BSI Maslahat Raih Tiga Penghargaan Bergengsi Berkat Program Pemberdayaan Masyarakat Berkelanjutan

117
×

BSI Maslahat Raih Tiga Penghargaan Bergengsi Berkat Program Pemberdayaan Masyarakat Berkelanjutan

Sebarkan artikel ini

Jakarta – BSI Maslahat mencatatkan prestasi gemilang dengan memborong tiga penghargaan sekaligus dalam ajang TOP CSR Awards 2026 yang dihelat di Hotel Raffles, Jakarta, Senin (25/5). Lembaga ini dinilai sukses mengintegrasikan prinsip Environmental, Social, and Governance (ESG) ke dalam berbagai program pemberdayaan masyarakat yang berkelanjutan.

Tiga apresiasi yang berhasil diraih meliputi TOP CSR Awards 2026 Star 5, Golden Trophy, serta penghargaan Top Leader on CSR Commitment 2026 yang dianugerahkan kepada Ketua Umum Pengurus BSI Maslahat, Gunawan Arif Hartoyo. Deretan penghargaan tersebut menjadi bukti konkret bahwa tata kelola program sosial BSI Maslahat telah mencapai kategori excellent dan memenuhi standar internasional ISO 26000.

Keberhasilan ini tidak lepas dari efektivitas program pemberdayaan UMKM Klaster Gula Aren di Kabupaten Cianjur yang menjadi sorotan utama dewan juri. Melalui kolaborasi dengan Koperasi Produsen Mitra Usaha Maslahat, inisiatif ini mampu mengelola 49 hektare lahan hutan sosial secara produktif. Langkah strategis tersebut terbukti mampu mendongkrak pendapatan ekonomi warga desa sekaligus menjaga kelestarian ekosistem hutan sebagai sumber penghidupan jangka panjang.

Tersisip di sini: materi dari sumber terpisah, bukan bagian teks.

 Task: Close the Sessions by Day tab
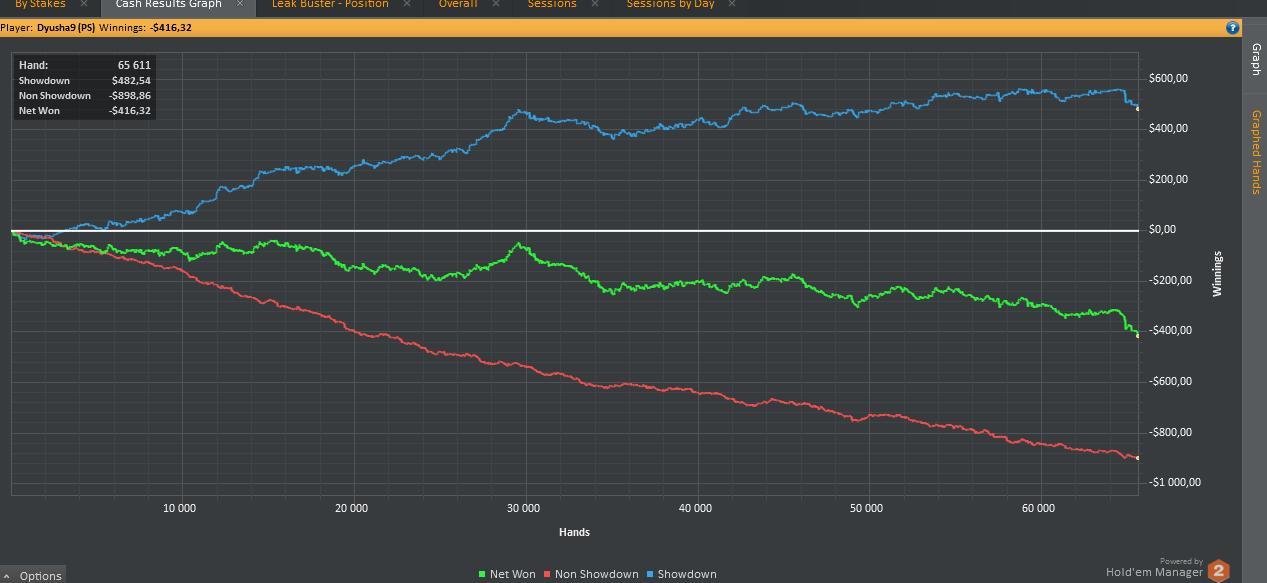tap(733, 4)
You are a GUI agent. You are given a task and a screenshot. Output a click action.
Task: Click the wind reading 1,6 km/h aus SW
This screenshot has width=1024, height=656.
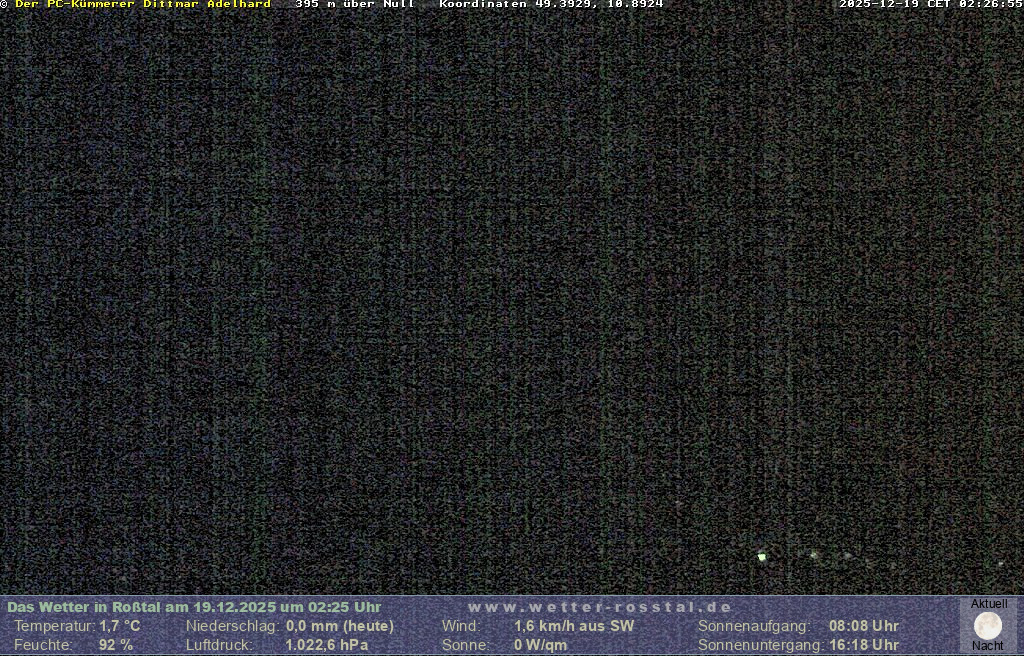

Direktur Eksekutif BSI Maslahat, Sukoriyanto Saputro, menekankan bahwa kolaborasi multipihak merupakan kunci utama dalam menciptakan dampak sosial yang luas dan bermakna. Menurutnya, masa depan tanggung jawab sosial perusahaan di Indonesia sangat bergantung pada sinergi yang kuat antara dunia usaha, lembaga sosial, regulator, dan masyarakat luas.

Ke depan, BSI Maslahat berkomitmen untuk terus menghadirkan program pemberdayaan yang inklusif. Fokus utama lembaga ini adalah memastikan setiap inisiatif yang dijalankan mampu memberikan manfaat nyata bagi masyarakat sekaligus mendorong terciptanya pembangunan ekonomi yang berkeadilan.